### Task description:
In the data, from the line with "Click the 20" through the end of the data, switch every "Select" to "Choose" and change nothing else. Write out only those lines, without the pictures.

### Given data:
#####

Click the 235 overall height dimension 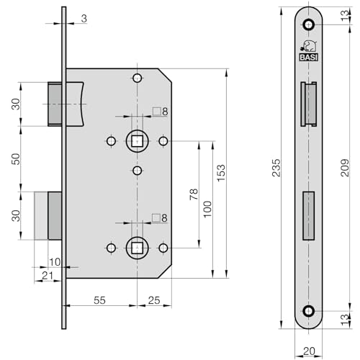[x=276, y=168]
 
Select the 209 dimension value [x=345, y=168]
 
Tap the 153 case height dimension [x=221, y=173]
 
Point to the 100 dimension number [x=207, y=209]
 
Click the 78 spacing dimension [x=194, y=194]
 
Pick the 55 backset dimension [x=99, y=300]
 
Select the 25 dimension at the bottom [x=154, y=300]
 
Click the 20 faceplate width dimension [x=309, y=351]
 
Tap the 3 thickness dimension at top [x=84, y=19]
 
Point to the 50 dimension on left [x=16, y=159]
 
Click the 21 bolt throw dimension [x=48, y=276]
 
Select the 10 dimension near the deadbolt [x=55, y=262]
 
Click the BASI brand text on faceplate [x=309, y=58]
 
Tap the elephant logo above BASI [x=309, y=46]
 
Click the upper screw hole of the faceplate [x=308, y=24]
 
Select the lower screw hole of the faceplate [x=308, y=311]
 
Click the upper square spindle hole [x=137, y=141]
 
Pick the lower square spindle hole [x=137, y=248]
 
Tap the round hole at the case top [x=137, y=78]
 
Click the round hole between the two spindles [x=137, y=171]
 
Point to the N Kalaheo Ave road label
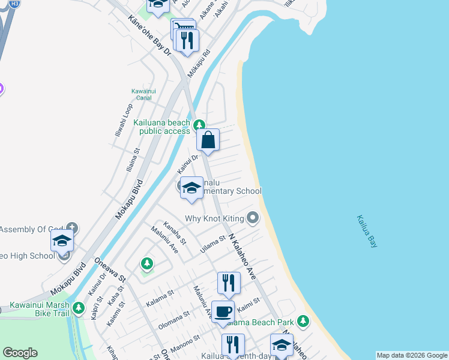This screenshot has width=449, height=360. tap(243, 256)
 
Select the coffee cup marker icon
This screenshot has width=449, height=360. tap(223, 312)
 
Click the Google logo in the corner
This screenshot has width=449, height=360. tap(20, 353)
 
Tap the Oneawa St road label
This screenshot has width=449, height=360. tap(109, 270)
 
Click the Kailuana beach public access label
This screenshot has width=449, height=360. tap(162, 127)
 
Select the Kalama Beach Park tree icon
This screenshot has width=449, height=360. tap(303, 321)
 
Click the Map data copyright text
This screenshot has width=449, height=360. tap(412, 355)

#####

### Problem solution:
Click the 20 faceplate width dimension [x=309, y=351]
 
Tap the 3 thickness dimension at top [x=84, y=19]
 
Point to the 50 dimension on left [x=16, y=159]
 
Click the 21 bolt throw dimension [x=48, y=276]
 
Choose the 10 dimension near the deadbolt [x=55, y=262]
 
Click the BASI brand text on faceplate [x=309, y=58]
 
Tap the elephant logo above BASI [x=309, y=46]
 
Click the upper screw hole of the faceplate [x=308, y=24]
 
Choose the lower screw hole of the faceplate [x=308, y=311]
 
Click the upper square spindle hole [x=137, y=141]
 
Pick the lower square spindle hole [x=137, y=248]
 
Tap the round hole at the case top [x=137, y=78]
 
Click the round hole between the two spindles [x=137, y=171]
 
Point to the N Kalaheo Ave road label
This screenshot has width=449, height=360. tap(243, 256)
 
Choose the coffee cup marker icon
This screenshot has width=449, height=360. tap(223, 312)
 
Click the Google logo in the corner
This screenshot has width=449, height=360. tap(20, 353)
 
Tap the Oneawa St road label
This screenshot has width=449, height=360. tap(109, 270)
 
Click the Kailuana beach public access label
This screenshot has width=449, height=360. tap(162, 127)
 
Choose the Kalama Beach Park tree icon
This screenshot has width=449, height=360. tap(303, 321)
 
Click the Map data copyright text
This screenshot has width=449, height=360. tap(412, 355)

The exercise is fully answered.